This article is adapted from “The Climate Beat,” the weekly newsletter of Covering Climate Now, a global journalism initiative committed to more and better climate coverage.
On April 25, CNN broadcast one of the very best pieces of climate journalism ever run by a mainstream US news organization. In The Road to Change: America’s Climate Crisis, Bill Weir, the network’s chief climate correspondent, leads viewers on a briskly paced, beautifully shot, scientifically robust road trip into the nation’s rapidly unfolding climate future. At a time when network television as a whole continues to underplay the climate story, The Road to Change establishes a standard of excellence that newsrooms of all types—TV, radio, digital, or print—can learn from and emulate.
Demolishing the stereotype of climate stories as earnest, predictable turnoffs, The Road to Change spotlights the human side of the climate crisis without preaching or pulling its punches. In the course of 90 minutes, we meet one compelling character after another: members of America’s “first underwater homeowners association,” in inexorably submerging Miami, comforting one another about dwindling property values; weather-battered Iowa farmers whose Christian faith compels them to climate activism despite snickers from their conservative neighbors; a victim of California’s record Paradise fire who, surrounded by houses reduced to ashes, says he’s “yet to see any substantial proof” of a changing climate; young Sunrise Movement activists forcing the Green New Deal into the national political conversation; and a smattering of big-name scientists and politicians. Jovial yet deeply informed, Weir treats his subjects with absolute respect, gaining their trust and ours. By telling the story through the experiences of these flesh-and-blood human beings, the documentary makes the urgency of the climate crisis, as well as its solutions, vivid and immediate to anyone with an open mind.
In a brave departure from most recent climate journalism, The Road to Change does not labor to draw connections to the coronavirus, implicitly insisting that the climate crisis is plenty serious enough to merit attention on its own. In an interview for this article, Weir made the point explicitly: “This pandemic is just a dress rehearsal for what we’re going to go through the next 50 years with climate change.”

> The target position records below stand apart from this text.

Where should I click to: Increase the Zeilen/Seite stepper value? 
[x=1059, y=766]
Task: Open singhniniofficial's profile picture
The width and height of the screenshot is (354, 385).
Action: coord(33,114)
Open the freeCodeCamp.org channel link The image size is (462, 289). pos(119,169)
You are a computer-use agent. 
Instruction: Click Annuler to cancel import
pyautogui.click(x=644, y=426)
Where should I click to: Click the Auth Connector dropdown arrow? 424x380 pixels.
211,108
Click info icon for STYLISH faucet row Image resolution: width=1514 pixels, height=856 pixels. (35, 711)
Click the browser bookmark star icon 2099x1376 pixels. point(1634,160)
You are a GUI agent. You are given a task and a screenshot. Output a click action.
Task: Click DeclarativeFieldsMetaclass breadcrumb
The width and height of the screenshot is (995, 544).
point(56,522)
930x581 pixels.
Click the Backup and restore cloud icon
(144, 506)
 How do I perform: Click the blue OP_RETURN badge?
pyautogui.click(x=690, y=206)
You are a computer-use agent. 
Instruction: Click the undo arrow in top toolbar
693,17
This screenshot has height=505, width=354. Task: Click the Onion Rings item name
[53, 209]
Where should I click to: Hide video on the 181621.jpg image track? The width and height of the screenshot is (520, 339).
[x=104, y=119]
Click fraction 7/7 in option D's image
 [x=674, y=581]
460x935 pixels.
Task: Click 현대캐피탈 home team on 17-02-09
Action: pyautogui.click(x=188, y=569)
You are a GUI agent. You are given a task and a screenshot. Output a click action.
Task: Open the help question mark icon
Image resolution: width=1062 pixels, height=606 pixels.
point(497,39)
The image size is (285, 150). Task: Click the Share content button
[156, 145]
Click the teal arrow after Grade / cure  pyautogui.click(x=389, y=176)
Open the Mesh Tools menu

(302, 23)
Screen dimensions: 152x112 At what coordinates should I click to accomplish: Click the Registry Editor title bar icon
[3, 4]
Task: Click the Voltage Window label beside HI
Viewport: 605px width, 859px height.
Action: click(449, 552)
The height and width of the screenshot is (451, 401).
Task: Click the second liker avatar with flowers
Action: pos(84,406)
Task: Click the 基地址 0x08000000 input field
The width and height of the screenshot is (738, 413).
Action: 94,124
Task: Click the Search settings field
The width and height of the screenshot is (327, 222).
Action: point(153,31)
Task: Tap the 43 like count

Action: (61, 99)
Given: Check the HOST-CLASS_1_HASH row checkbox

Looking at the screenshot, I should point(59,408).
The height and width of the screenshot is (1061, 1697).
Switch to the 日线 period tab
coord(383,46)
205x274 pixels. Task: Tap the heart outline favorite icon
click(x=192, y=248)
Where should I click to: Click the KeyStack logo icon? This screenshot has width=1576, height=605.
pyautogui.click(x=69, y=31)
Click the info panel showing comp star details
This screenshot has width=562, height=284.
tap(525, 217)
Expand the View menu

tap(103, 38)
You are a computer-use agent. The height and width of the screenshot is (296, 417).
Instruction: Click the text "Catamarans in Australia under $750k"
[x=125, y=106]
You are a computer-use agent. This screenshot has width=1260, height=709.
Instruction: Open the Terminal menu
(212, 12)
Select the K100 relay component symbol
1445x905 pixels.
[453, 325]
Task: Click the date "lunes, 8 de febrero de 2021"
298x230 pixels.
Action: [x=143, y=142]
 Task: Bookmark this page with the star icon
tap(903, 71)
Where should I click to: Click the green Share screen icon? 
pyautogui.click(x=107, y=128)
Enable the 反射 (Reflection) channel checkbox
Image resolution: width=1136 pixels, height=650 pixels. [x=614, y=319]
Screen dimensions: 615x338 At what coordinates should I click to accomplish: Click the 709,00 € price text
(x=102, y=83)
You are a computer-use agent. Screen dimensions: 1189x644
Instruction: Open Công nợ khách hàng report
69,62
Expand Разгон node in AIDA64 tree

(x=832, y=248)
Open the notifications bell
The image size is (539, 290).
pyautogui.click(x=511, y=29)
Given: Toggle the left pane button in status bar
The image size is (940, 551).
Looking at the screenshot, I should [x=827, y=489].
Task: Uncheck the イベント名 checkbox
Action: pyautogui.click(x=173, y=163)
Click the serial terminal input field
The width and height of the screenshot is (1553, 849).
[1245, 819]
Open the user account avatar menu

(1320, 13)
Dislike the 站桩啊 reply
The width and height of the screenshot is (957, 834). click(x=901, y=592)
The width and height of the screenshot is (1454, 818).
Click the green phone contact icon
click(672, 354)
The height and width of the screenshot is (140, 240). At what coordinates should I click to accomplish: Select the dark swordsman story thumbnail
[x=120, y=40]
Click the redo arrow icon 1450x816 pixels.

The pandemic may account for the documentary’s one shortcoming: CNN aired it at 10 pm ET on a Saturday, a time slot when viewership is usually below average. The program was watched in real-time by over 1 million viewers in the United States, a CNN spokesperson said. It was also simulcast on CNN International; viewership figures for the global audience were unavailable at press time. The Road to Change remains available on demand via cable and satellite systems, the CNNgo platform, and CNN mobile apps.
“When there are huge stories like this pandemic unfolding hour by hour, [CNN] errs on the side of the audience wanting to know what’s happening right now with [that huge story],” explained Weir, who nevertheless stressed that CNN’s top management championed his project from the start. “They came to me and asked me to do it,” he said of Jeff Zucker, the president of CNN; Michael Bass, executive vice president of programming; and Jim Murphy, head of the documentary unit. Weir had already distinguished himself with shorter climate reports, including a searing examination last May of “climate justice”—actually, the lack thereof—in pollution-clogged neighborhoods near oil refineries in Port Arthur, Texas.
Perhaps most instructive is how this documentary handles the science, seamlessly weaving it through the human stories that drive the narrative. Weir calls science “my map” to the climate future, and his command of that map is broad and up to date, yet lightly worn. When a scientist sharing a skiff with him in Miami Bay says sea levels there could rise three to six feet by 2100, Weir points out that “some of your colleagues predict as much as 15 feet…which means Miami’s gone.” The scientist concurs that “if we remain on this trajectory, there’s a real possibility [of that] happening.” Astute analogies and smart graphics are also employed to render complex science accessible. “Since 1961, Earth has lost the equivalent of a block of ice the size of the United States 16 feet thick,” Weir declares as an imaginary block of ice is superimposed over a map of the United States.
Nor does The Road to Change shrink from acknowledging that the human story of climate change boasts its share of human villains. Most mainstream news coverage omits one of the most important facts behind our dilemma: The giant oil and gas companies whose products have overheated the planet have known for decades they were leading civilization to disaster but chose to lie about that to keep profits booming. “Internal Exxon documents show they knew in ’82, but what did they do?” Weir asks. The screen fills with oil derricks furiously pumping up and down as Weir answers his own question: “Drill, baby, drill. And spin, baby, spin.”
“We are all products of the stories we hear,” Weir says at one point. Humans have never inhabited a planet as hot as today’s, he notes, and the physical momentum of climate change means that our “journey into change has only just begun.” To help us understand and navigate that journey as best we can, we need more stories like this one. With any luck, CNN will show it again—this time in prime time.